Fentanyl Border Seizures Continue to Break Records in 2022

Fentanyl seizures at the US border with Mexico continued to increase in 2022, with multiple seizures setting various records throughout the year.

“Ten years ago we didn’t even know about fentanyl, and now it’s a national crisis,” U.S. Attorney Randy Grossman said in a news release in August. “The amount of fentanyl we seize at the border is staggering.”

Grossman’s comments came as the Department of Justice revealed that ports of entry in San Diego and Imperial counties in Southern California were at the center of an increase in fentanyl seizures at the border, accounting for around 60% of seizures of the deadly drug in 2022.

However, this increase has been seen in ports across the border, with law enforcement on the Mexican and U.S. side experiencing record meltdowns in 2022. Here are some of the border fentanyl meltdowns that made headlines in 2022.

Rio Grande Valley Sector Border Patrol Chief Patrol Agent Gloria I. Chavez announced earlier this month that Sector Border Patrol agents made the “largest” fentanyl bust. liquid in the history of the United States.

“Fentanyl Bust!!! Extremely proud of our USBP & @NuecesCoSo agents [Nueces County Sheriff’s Office] authorities who worked together, interdicted and seized the largest amount of liquid #fentanyl in US history during a traffic stop in Robstown, TX,” Chavez tweeted.

Police found coconuts that had thousands of fentanyl pills hidden inside.
RGF/News Flash

Chavez detailed the bust in later posts, saying officers found 25 pounds, or three gallons, of liquid fentanyl hidden in a compartment inside a gas tank and that the market value of the seizure was of $1.8 million.

“This lethal amount is enough to kill a population of 5.665 million people, or 2.5 times the size of Houston, Texas,” Chavez added.

Border agents at the Nogales Port of Entry in Arizona seized 1.5 million fentanyl tablets in a single week, according to an announcement by Port Director Michael Humphries earlier this month.

“The pills were blue, multicolored and rainbow,” Humphries said on Twitter.

Humphries said the smugglers tried various ways to hide the pills while crossing the border, including hiding them in gas tanks, floors, doors and vehicle panels.

The same Arizona port that saw more than a million pills in a week picked up the pace on an October weekend, grabbing around 500,000 fentanyl pills in two days.

Containers containing thousands of fentanyl tablets.
In 2022, authorities seized enough fentanyl to kill the entire American population.
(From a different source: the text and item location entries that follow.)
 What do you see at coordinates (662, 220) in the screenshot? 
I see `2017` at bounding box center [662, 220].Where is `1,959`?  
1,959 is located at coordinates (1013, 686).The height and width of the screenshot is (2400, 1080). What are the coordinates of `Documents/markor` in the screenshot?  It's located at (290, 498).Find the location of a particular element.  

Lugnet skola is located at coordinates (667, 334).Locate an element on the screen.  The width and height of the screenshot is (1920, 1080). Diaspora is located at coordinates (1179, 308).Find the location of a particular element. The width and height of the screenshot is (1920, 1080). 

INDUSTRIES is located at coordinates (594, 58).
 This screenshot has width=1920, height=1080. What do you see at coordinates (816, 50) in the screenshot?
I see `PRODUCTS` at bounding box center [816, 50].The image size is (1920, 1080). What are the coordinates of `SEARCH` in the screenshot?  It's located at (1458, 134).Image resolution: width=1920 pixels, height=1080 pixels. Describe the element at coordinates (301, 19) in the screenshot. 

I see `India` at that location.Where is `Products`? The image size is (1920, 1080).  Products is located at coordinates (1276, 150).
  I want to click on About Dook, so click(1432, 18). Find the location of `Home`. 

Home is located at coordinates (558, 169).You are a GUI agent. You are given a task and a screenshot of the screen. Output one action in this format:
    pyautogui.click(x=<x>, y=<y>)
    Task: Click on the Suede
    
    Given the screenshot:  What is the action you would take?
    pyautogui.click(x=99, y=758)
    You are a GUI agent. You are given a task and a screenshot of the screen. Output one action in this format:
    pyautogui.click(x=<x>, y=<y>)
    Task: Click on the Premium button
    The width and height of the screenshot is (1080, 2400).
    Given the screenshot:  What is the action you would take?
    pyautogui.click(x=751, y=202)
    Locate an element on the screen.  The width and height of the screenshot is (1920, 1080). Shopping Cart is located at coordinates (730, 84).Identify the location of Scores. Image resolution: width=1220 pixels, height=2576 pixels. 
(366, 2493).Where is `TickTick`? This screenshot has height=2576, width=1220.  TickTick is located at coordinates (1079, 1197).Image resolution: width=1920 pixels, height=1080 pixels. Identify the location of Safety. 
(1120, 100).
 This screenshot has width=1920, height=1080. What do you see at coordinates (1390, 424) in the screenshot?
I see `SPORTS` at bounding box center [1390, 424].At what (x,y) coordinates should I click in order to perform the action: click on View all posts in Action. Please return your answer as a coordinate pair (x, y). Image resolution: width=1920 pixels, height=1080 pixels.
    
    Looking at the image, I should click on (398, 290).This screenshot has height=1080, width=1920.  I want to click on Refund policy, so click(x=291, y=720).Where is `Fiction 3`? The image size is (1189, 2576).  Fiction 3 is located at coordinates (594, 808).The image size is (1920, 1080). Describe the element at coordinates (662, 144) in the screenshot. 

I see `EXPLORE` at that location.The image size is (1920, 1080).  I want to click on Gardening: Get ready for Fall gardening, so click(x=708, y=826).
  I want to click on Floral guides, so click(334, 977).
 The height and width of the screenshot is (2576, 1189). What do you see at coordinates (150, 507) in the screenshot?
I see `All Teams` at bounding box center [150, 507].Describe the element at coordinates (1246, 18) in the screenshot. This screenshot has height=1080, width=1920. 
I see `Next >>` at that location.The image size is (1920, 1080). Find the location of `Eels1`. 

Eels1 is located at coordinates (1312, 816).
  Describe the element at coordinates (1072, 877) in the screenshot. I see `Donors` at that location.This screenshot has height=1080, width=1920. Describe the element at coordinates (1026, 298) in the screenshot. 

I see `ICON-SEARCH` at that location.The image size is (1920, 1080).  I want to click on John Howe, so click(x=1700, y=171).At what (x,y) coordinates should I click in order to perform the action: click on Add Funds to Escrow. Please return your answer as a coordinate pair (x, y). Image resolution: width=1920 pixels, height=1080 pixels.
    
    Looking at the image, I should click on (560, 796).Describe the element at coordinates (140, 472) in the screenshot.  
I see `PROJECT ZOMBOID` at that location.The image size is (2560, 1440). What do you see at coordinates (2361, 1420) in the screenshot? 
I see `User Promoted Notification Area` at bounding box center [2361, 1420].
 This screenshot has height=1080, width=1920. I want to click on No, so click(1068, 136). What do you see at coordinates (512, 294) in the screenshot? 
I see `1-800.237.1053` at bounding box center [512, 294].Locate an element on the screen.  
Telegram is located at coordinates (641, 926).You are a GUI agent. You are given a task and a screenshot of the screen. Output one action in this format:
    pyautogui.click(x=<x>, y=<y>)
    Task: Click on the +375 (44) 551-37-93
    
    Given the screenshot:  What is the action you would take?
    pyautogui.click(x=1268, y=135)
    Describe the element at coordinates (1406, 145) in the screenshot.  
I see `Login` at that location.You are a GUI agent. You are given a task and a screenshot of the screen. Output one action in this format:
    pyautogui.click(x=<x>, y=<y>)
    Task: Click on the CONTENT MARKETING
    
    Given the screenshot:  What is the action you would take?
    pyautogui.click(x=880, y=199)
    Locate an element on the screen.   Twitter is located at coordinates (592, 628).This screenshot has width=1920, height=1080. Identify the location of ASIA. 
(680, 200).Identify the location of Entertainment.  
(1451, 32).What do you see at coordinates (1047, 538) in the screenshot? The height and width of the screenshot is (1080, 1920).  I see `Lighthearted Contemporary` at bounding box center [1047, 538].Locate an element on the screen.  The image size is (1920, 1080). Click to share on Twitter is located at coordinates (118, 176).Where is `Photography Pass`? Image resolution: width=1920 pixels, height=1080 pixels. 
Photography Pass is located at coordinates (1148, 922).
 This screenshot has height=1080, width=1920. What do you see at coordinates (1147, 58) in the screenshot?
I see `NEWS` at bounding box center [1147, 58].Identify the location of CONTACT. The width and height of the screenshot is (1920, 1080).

Humphries announced on Twitter that port officials stopped three loads of fentanyl on October 22, including a load with 114,800 pills in a dashboard and 297,000 pills hidden in a single car.

Officers were back the next day when they stopped two shipments of fentanyl pills from people smugglers trying to cross the border, including 134,200 pills found in the underbody of a car.

Immigration and Customs Enforcement announced in October that Carlos Martin Quintana-Arias, a Mexican national, had been sentenced to 108 months in prison after officers made a record seizure of fentanyl and methamphetamine at the port of entrance to Otay Mesa in California.

“This was a brazen attempt to smuggle a record amount of deadly narcotics into our country, and as this conviction reflects, those seeking to make a quick profit from smuggling narcotics will be subject to ‘vigorous investigations and prosecutions,’ Chad Plantz, Special Agent in Charge, HSI San Diego, said in an ICE news release announcing the sentencing. “HSI, along with our federal and local partners, is firmly committed to dismantling criminal organizations that blatantly ignore the laws of this nation.”

According to the press release, Quintana-Arias used a commercial trailer to attempt to smuggle 17,584 pounds of methamphetamine and 388.93 pounds of fentanyl across the border, the “largest country in each drug category for women.” calendar years 2021 and 2022 to date”.

“This massive seizure prevented an enormous amount of deadly drugs from saturating our community,” U.S. Attorney Randy Grossman said in the statement. “Thanks to the vigilance of the border agents, this fentanyl did not kill anyone, and this methamphetamine did not destroy a single life.”

Mexican police, conducting a traffic stop in the northern border state of Sonora, found 660 pounds of fentanyl stuffed into coconuts they said were destined for the US border.

Officers stopped the truck traveling on a highway that runs along the Gulf of California. This road eventually leads to the Mexican town of Sonoyta, a border town near Lukeville, Arizona.

Two people have been arrested in connection with the bust.